Performance targets are evaluated using the “SMART” method, which evaluates whether targets are:
- Specific. The performance is explicitly described.
- Measurable. Progress towards the target can be monitored in a consistent manner.
- Achievable. The target considers past performance, expected changes in demand, available resources and other considerations that make it realistic.
- Relevant (also referenced as results-oriented). The target should be meaningful to the agency and drive the right outcomes.
- Time-related (also referenced as timely or time-bound). There is a stated timeframe for achieving the target.
The Nevada DOT recognized that although performance measures were being reported regularly, they were not driving agency policies or decisions. The assessment evaluated the performance measures being used in each of the five key performance areas shown in the figure as well as the organizational culture to support performance management.

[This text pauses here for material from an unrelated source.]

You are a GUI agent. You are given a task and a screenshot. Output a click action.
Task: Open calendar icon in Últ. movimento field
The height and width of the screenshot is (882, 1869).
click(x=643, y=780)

The study recommended improvements to emphasize the importance of messaging in order to advance the agency’s performance management culture, extend the performance culture beyond the headquarters office to field staff, and develop job performance plans emphasizing accountability at the division, office and unit levels. The study also recommended the periodic review of performance measures to ensure their continued relevance to agency business processes.
Nevada DOT’s five key performance areas and measures
Source: Nevada DOT. 2017. Adapting a Culture for Performance Management at the Nevada Department of Transportation.

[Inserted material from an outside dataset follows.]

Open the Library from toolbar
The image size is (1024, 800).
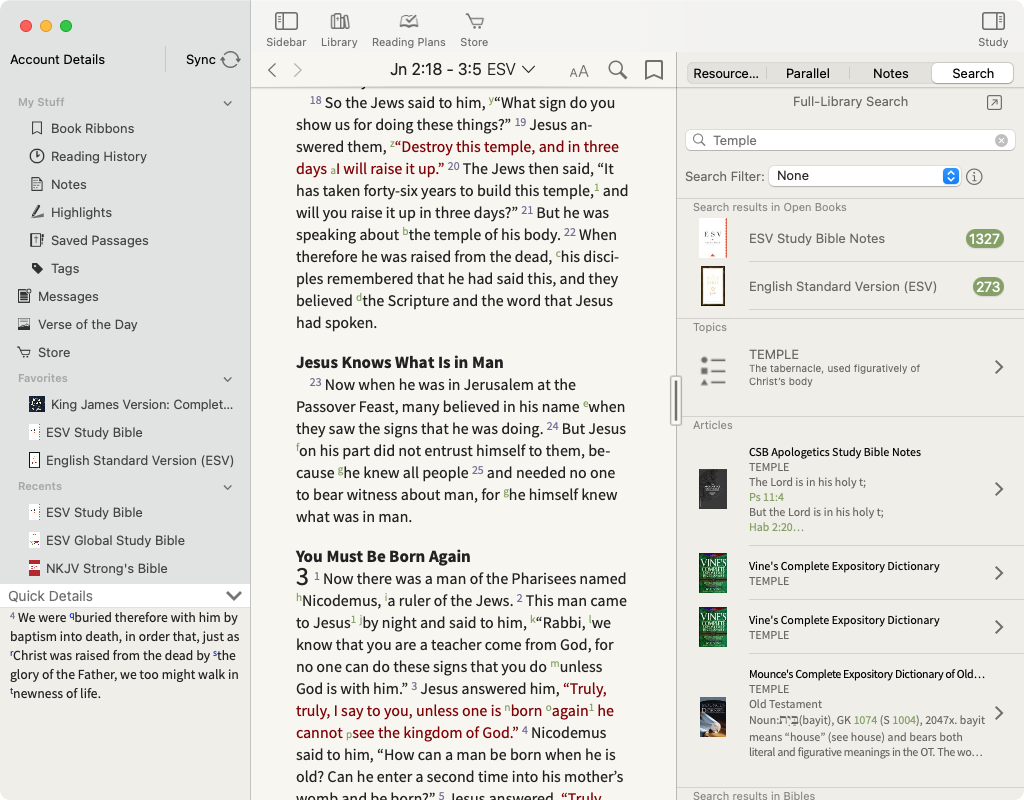click(x=339, y=22)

In simple terms, benchmarking is a process of comparing performance and practice among similar organizations as part of an agency’s continuous improvement activities. Benchmarking provides an opportunity to learn about approaches used by high-performing organizations to uncover noteworthy practices, inform target-setting activities, or to foster innovation and improvement within an agency. Benchmarking should focus on improvement and lessons learned rather than as a way to penalize underperformers.
As mentioned in Chapter 1, AASHTO has developed a comparative benchmarking tool for enabling state DOTs to compare performance outcomes and practices with peer agencies as part of their continuous improvement activities (http://benchmarking.tpm-portal.com/). This includes a peer selection tool, so agencies can compare practices to peers with similar characteristics. It also features a performance comparison tool with a number of chart options enabling agencies to compare results. For instance, an agency may elect to compare pavement smoothness characteristics with a neighboring state. There is also a portal to facilitate the exchange of practices among registered DOT users through a Notable Practice Narrative.
An example from the AASHTO TPM Portal showing a comparison of bridge deck percentage determined to be structurally deficient is shown in Figure 6.2. Similar comparisons are available for safety, environmental, and non-motorized (bicycle and pedestrian) performance measures. For transit agencies, Transit Cooperative Research Program (TCRP) Report 141, A Methodology for Performance Measurement and Peer Comparison in the Public Transportation Agency, provides specific guidance for comparing performance with other agencies.
Figure 6.2 Example Performance Comparison from the AASHTO TPM Portal
Source: TPM Portal. 2019. http://benchmarking.tpm-portal.com/compare/bridge-condition/deficient-bridges
Internationally, ISO standards include the conduct of periodic internal audits to help an agency evaluate whether its asset management program and components meet the agency’s needs, adhere to best practices and are being used to support decisions. In addition, agencies use auditing for service providers to confirm contract compliance in situations where road network maintenance and management activities have been outsourced.